The programs responsible for the talk are diverse, but each deals in a significant way with black history and the black experience.
* There's a splendid Hallmark Hall of Fame presentation Feb. 5 on CBS of August Wilson's Pulitzer Prize-winning play, "The Piano Lesson," starring Emmy-winning actress Alfre Woodard and actor Charles Dutton, who earned a Tony nomination for his performance in the Broadway production. It's built on the tension between a family's remembered past vs. its imagined future.
* "The Promised Land," a powerful five-hour documentary that chronicles the post-World War II migration of 5 million blacks from the South to the North, starts Feb. 12 on the Discovery cable channel.
* Also starting on Feb. 12 is a four-hour CBS miniseries, "Children of the Dust," which features Academy Award-winner Sidney Poitier, Regina Taylor, Michael Moriarity and Farrah Fawcett. It tells the story of a group of former slaves and their founding of a town in the Oklahoma Territory during the 1880s.
And it appears that network programmers are being more than (( simply politically correct during Black History Month.
* In March, Showtime will cablecast "Zooman," a film version of Charles Fuller's award-winning play about gangs and death as part of its Voices Against Violence campaign. Fuller, who wrote "A Soldier's Story," also did the screenplay for the Showtime film, which stars Dutton and Louis Gossett Jr.
* Even more promising, in April, cable channel TBS will present "Hank Aaron: Chasing the Dream," the chronicle of Aaron's remarkable journey from the Negro League to the National League, eclipsing Babe Ruth as the greatest home-run hitter ever. Denzel Washington is co-executive producer.
* The show creating perhaps the loudest buzz is "Under One Roof," a black family drama starring Joe Morton, James Earl Jones and Vanessa Bell Calloway. The story of a multigenerational, middle-class family living in a Seattle flat, it is one of the first black family dramas in the history of television. Though no premiere date has yet been set, CBS screened it for critics in California this month and it earned raves.

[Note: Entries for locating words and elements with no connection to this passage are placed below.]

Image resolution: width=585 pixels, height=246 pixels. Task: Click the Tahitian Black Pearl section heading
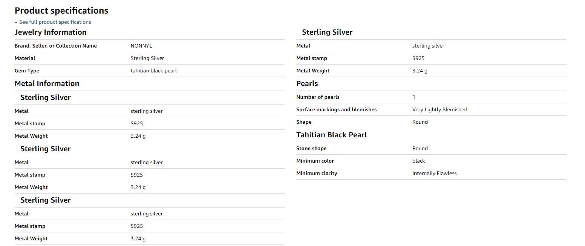point(331,135)
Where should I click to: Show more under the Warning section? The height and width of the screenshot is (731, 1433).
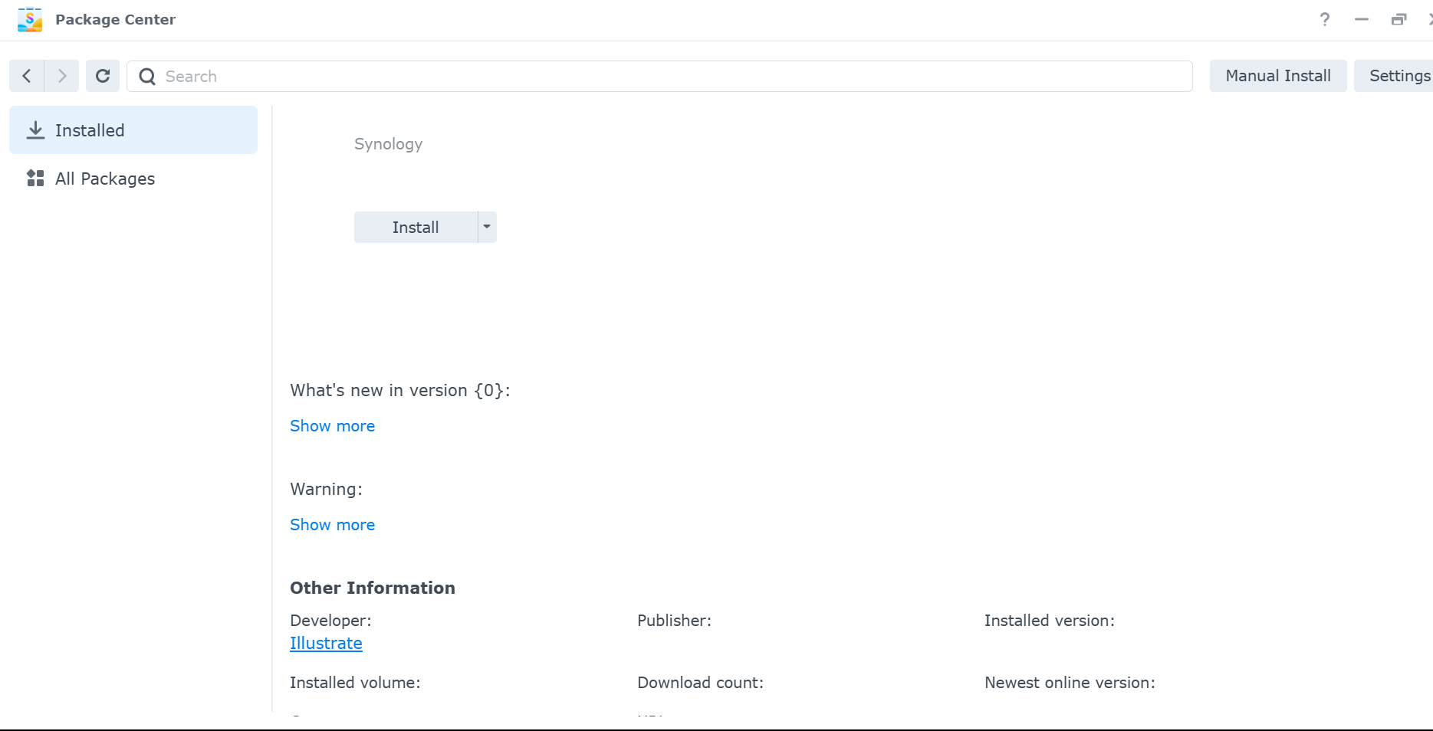[x=332, y=525]
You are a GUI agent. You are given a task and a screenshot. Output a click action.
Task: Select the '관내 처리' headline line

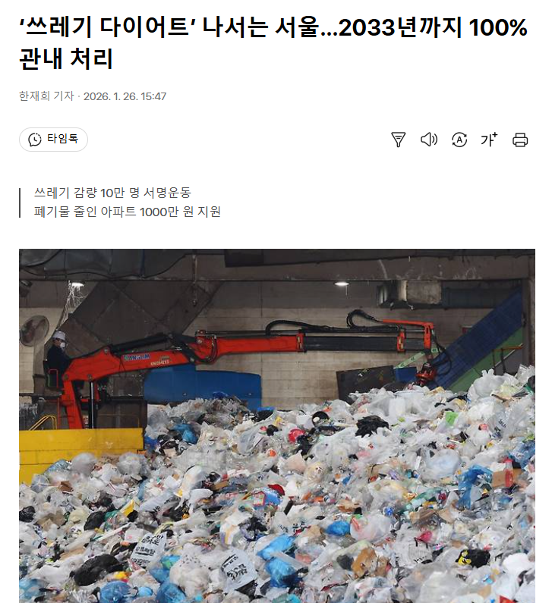point(66,59)
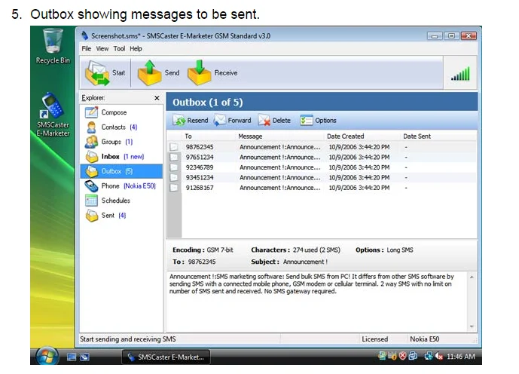Resend the selected outbox message
519x374 pixels.
[x=191, y=121]
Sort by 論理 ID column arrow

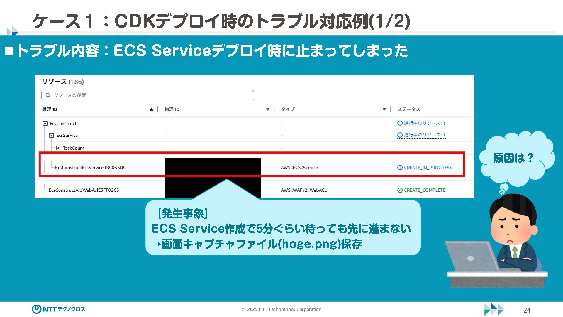point(151,109)
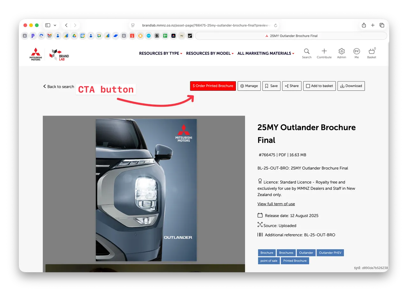This screenshot has width=408, height=291.
Task: Open Admin settings via gear icon
Action: (341, 53)
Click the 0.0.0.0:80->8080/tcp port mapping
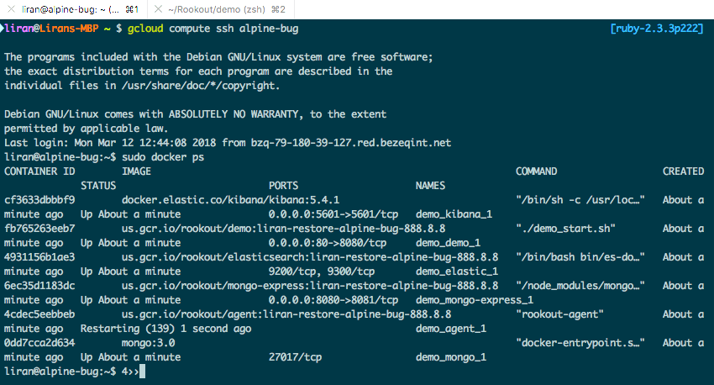The width and height of the screenshot is (714, 385). (328, 243)
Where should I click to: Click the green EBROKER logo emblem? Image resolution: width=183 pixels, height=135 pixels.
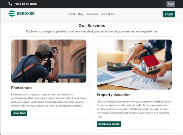12,14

Poitier calls these shows "laudable motion in the right direction."
Picking his words carefully when asked about the programs and his assessment of blacks on television, the 70-year-old Poitier says, "Well, I come from a time when it was an event just to see a black person on television. That's where I come from.
"So, I have consequently been around to see some changes. Which is not to say that we have arrived at a level playing field. But this is laudable."

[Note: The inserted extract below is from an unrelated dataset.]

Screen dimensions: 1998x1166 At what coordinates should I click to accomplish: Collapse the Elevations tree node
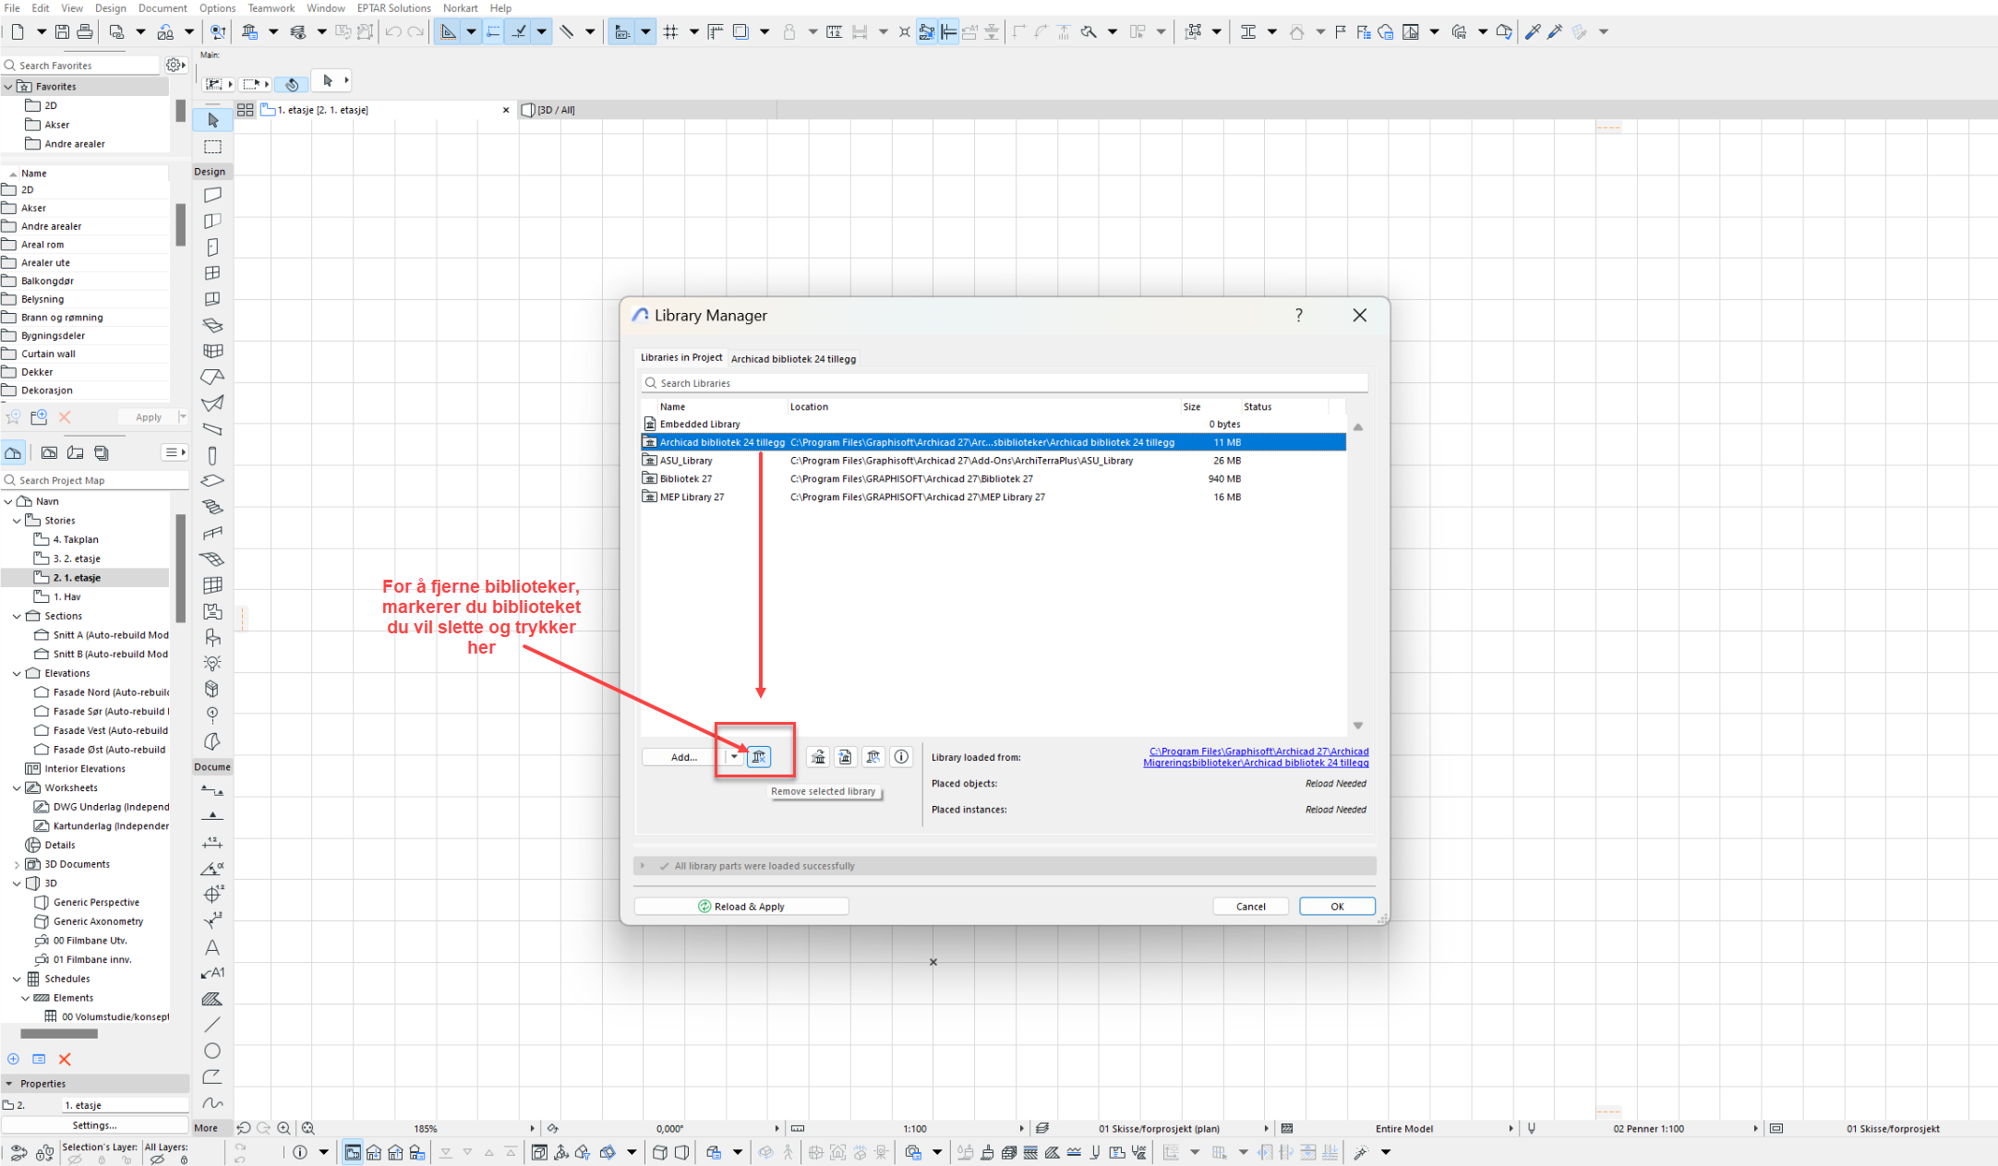click(17, 673)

Thomas Carter, the executive producer of "Under One Roof," says it's "still a fight" to get realistic portrayals of blacks on television. But he agrees that there is movement in the right direction. He cites his own experience as evidence.
"When I first came to Hollywood, I was an actor. I had graduated college, and I would go into offices to audition speaking just the way I am speaking now. And I would never get a job," Carter recounts. "I had to learn to 'street it up' a bit just to get work, because that's all that was available to black actors. And that's fine, because there are a lot of people who live that life."

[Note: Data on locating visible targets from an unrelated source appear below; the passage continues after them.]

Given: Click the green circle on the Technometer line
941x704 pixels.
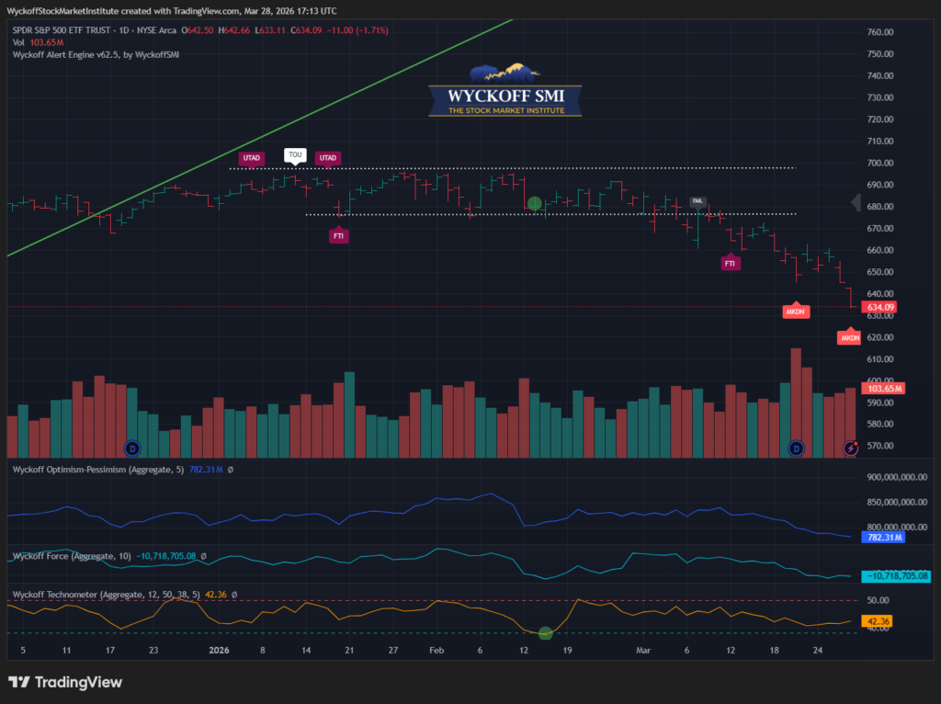Looking at the screenshot, I should pyautogui.click(x=546, y=632).
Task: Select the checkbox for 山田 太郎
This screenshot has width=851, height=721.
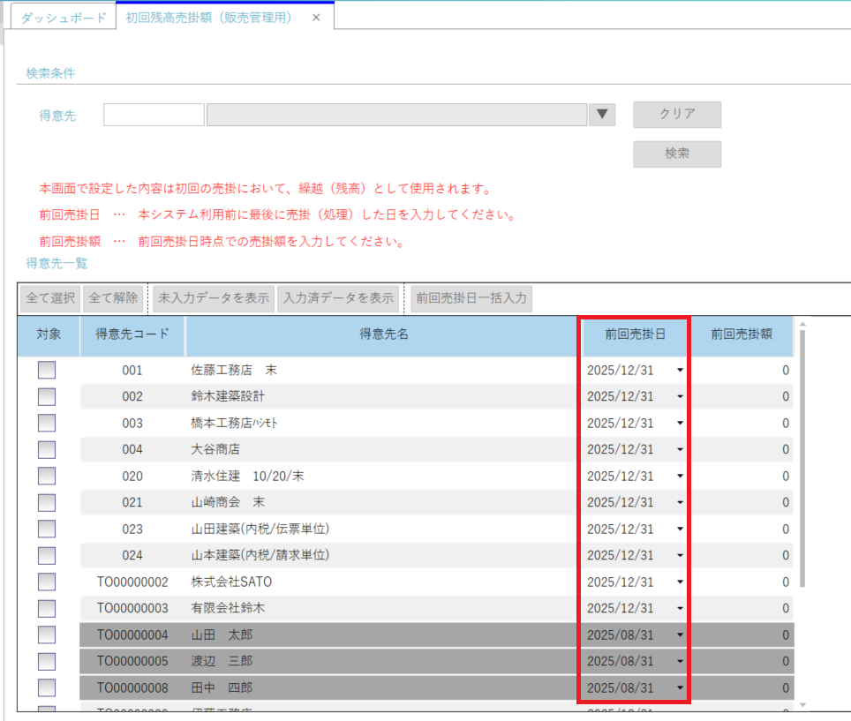Action: (x=47, y=635)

But the reality, he says, is that most people of color face the same everyday problems as everyone else: They get up every day, go to work and have to raise their kids. "Now, we're finally going to get a chance to show that larger, every-day reality," says Carter, referring to the subject matter of "Under One Roof."
Poitier and Carter both point to money as the reason for any improvement in the television industry's depiction of blacks.